Un episodio violento interrumpió la cena anual de la Asociación de Corresponsales de la Casa Blanca en el Washington Hilton el pasado sábado. Allí, el presidente Donald Trump, la primera dama Melania Trump y el vicepresidente JD Vance fueron evacuados tras un tiroteo.
El acusado, identificado como Cole Tomas Allen, de 31 años, irrumpió armado en el hotel y abrió fuego antes de ser reducido por agentes del Servicio Secreto. El operativo permitió detenerlo en el lugar. Este lunes, Allen compareció ante un tribunal federal. Enfrenta cargos por intento de asesinato del presidente, transporte de armas con intención de cometer un delito grave y uso de un arma de fuego durante un acto violento.
El fiscal general interino Tom Blanche señaló que la investigación aún no determinó un motivo claro. Sin embargo, indicó que el sospechoso “apuntaba a miembros del gobierno” según un análisis preliminar.

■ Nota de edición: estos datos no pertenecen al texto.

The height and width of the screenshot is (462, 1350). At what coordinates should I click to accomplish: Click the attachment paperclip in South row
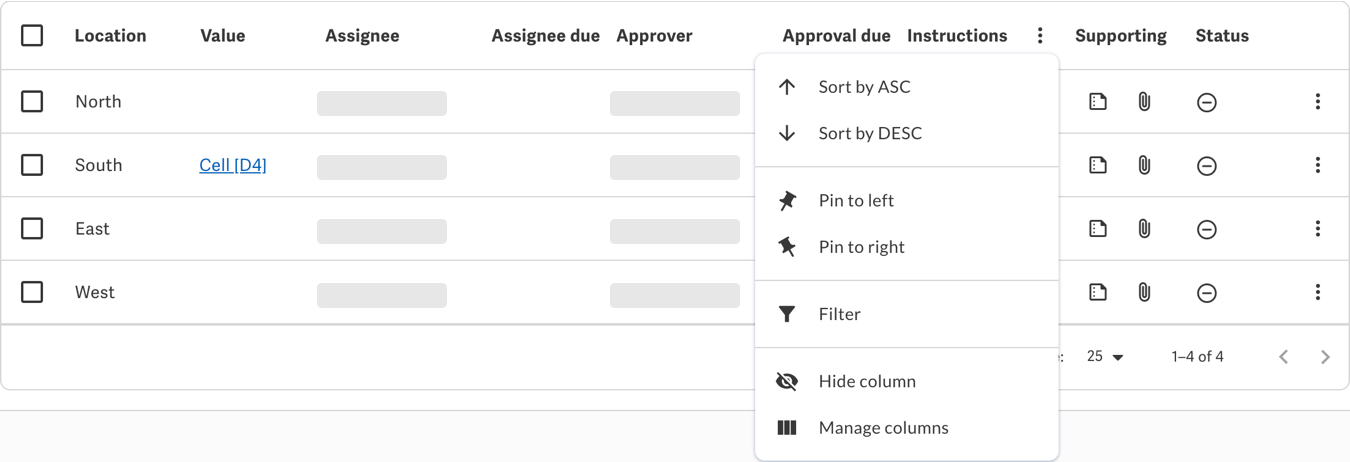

En tanto, la fiscal federal Jeanine Pirro afirmó que Allen estaba “decidido a causar el mayor daño posible”. Además, anticipó que podrían sumarse más cargos en los próximos días.
Durante el ataque, un agente del Servicio Secreto recibió un impacto en su chaleco antibalas. Fue atendido sin heridas de gravedad, lo que evitó consecuencias mayores. Las autoridades confirmaron que Allen había viajado desde California en tren y se hospedaba en el mismo hotel del evento. Portaba una escopeta, una pistola y un cuchillo al momento de su detención.

Operativos federales en California
La investigación se centra en un manifiesto que el acusado envió a familiares antes del ataque. En ese texto se autodenominó un “asesino federal amistoso” y expresó su intención de atacar a funcionarios. El propio Trump calificó el escrito como “anticristiano” y describió al sospechoso como alguien que “cambió mucho”. En una entrevista televisiva, agregó: “No estaba preocupado. Entiendo la vida. Vivimos en un mundo loco”.
El hermano del acusado alertó a la policía en Connecticut tras recibir los mensajes. Esa información permitió a las autoridades reconstruir sus movimientos previos. Asimismo, agentes del FBI realizaron operativos en una vivienda vinculada a Allen en Torrance, California.
El ataque se suma a otros episodios recientes contra Trump. En 2024, el entonces candidato fue herido en un mitin en Pensilvania. Meses después, otro hombre fue detenido cerca de su campo de golf en Florida. Mientras que la jefa de gabinete Susie Wiles convocó a una reunión con responsables del Servicio Secreto y del Departamento de Seguridad Nacional. El objetivo es revisar protocolos de seguridad en eventos oficiales de alto perfil.
Mientras tanto, Trump vinculó el ataque con su proyecto de construir un nuevo salón de eventos en la Casa Blanca. “Este suceso nunca habría ocurrido con el salón de baile de alto secreto militar que se está construyendo actualmente”, escribió en redes sociales.